2.  **Dashboarding**: Create a user-friendly dashboard for bar managers that displays the demand forecasts, recommended inventory levels, and alerts for items that are running low.
    
3.  **Training**: Train bar managers on how to use the system and interpret the recommendations.
    
4.  **Monitoring and Retraining**: Continuously monitor the model's performance and retrain it periodically with new data to ensure it remains accurate.


#### **7.3. (Optional) Scalability and Production Monitoring**

*   **Scalability**: At scale, the system would need to handle data from hundreds of bars and thousands of items.
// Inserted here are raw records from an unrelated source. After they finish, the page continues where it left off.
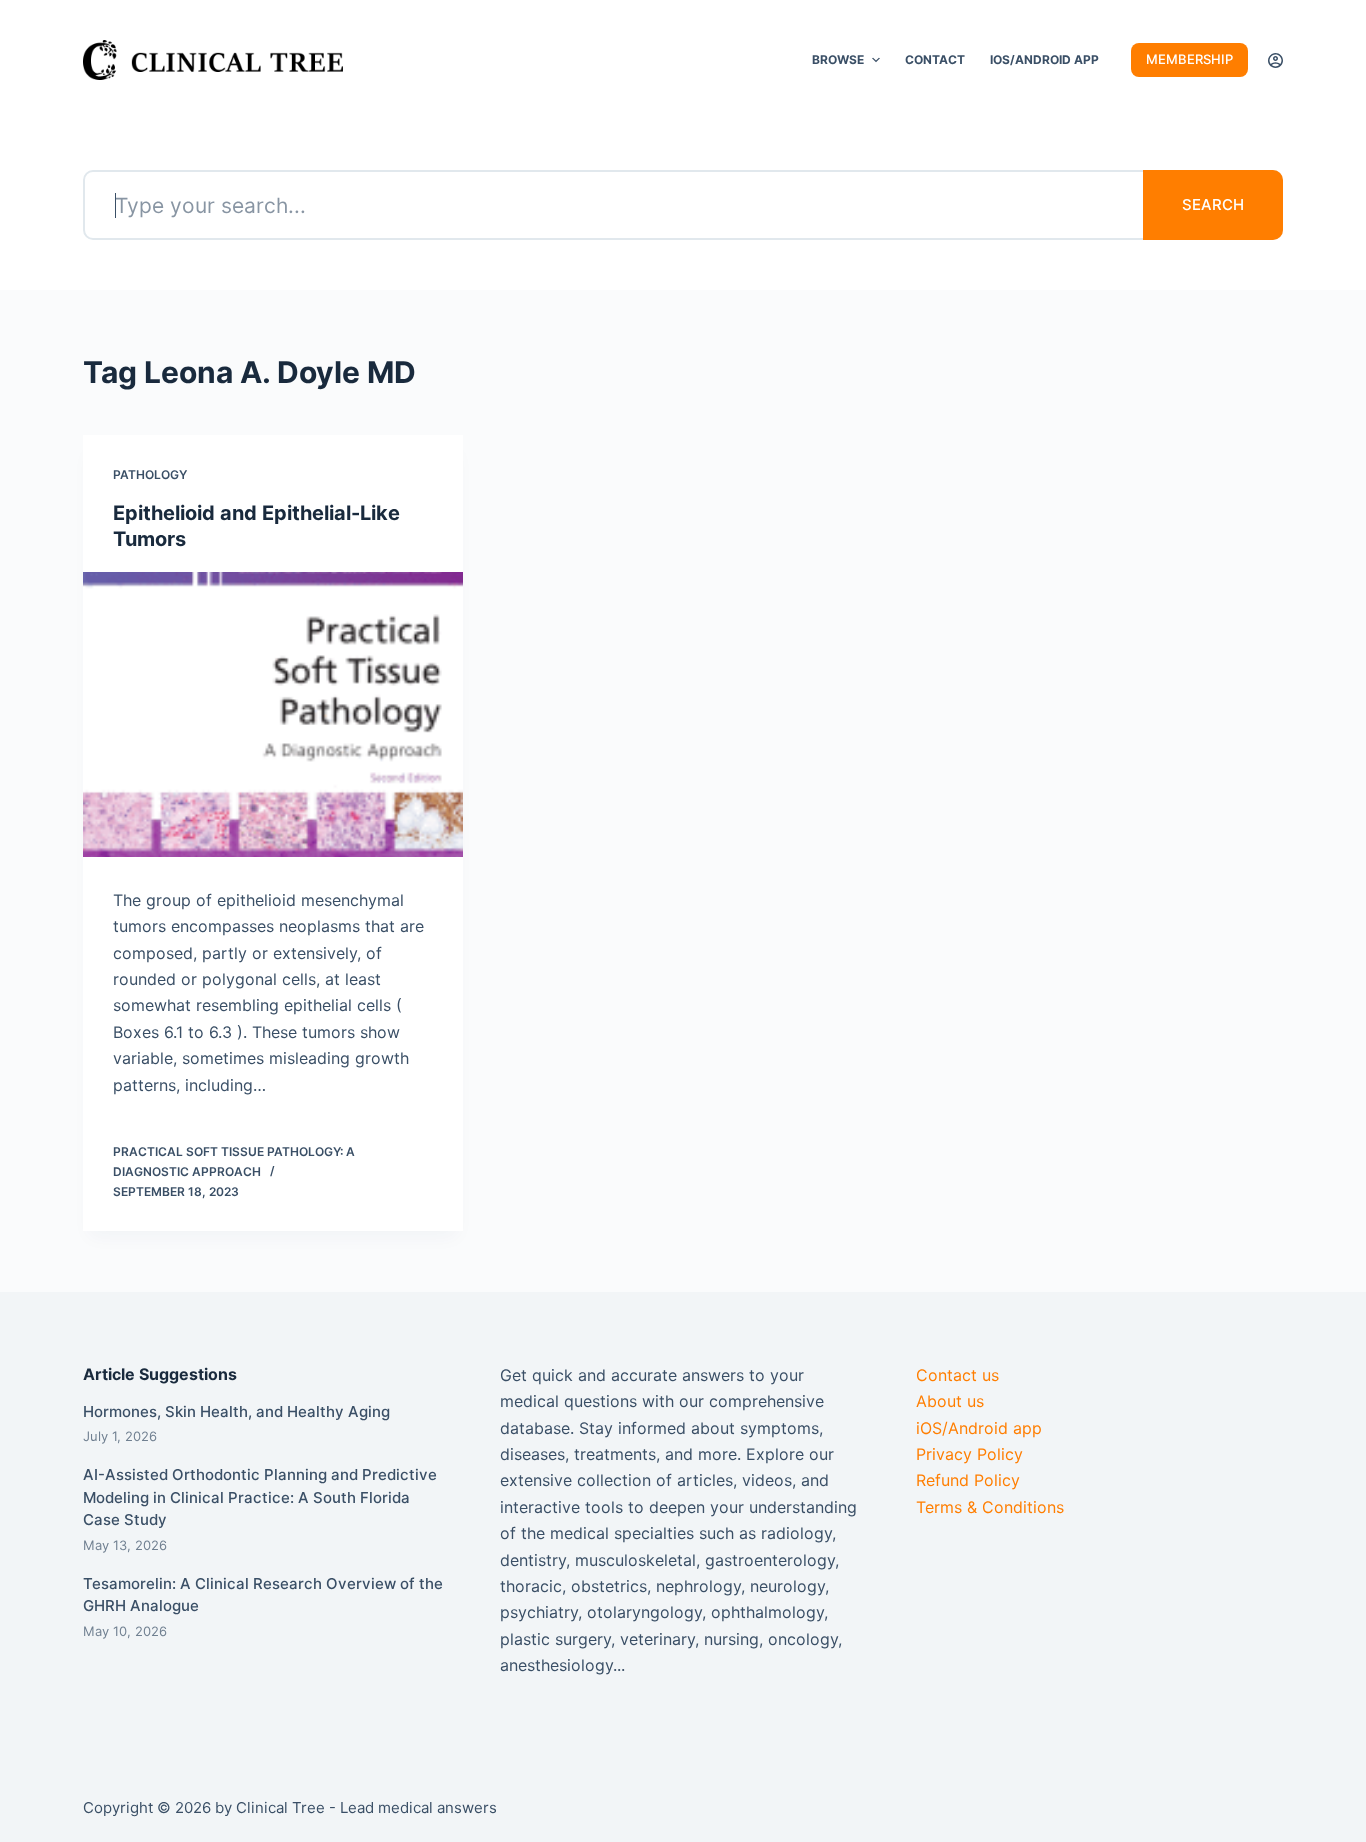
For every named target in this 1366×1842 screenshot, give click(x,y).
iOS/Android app (979, 1428)
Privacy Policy (969, 1454)
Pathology (150, 474)
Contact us (957, 1375)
This would require a robust data infrastructure, likely using cloud-based services for data storage (e.g., a data warehouse) and computation (e.g., a distributed computing framework like Spark).
    
*   **Production Monitoring**: In a production environment, we would need to track:
    
    *   **Model Accuracy**: Metrics like Mean Absolute Error (MAE) and Root Mean Squared Error (RMSE) to track how well the forecasts are performing.
        
    *   **Business KPIs**: Track the impact on key business metrics like stockout rates, inventory turnover, and guest satisfaction scores to measure the system's ROI.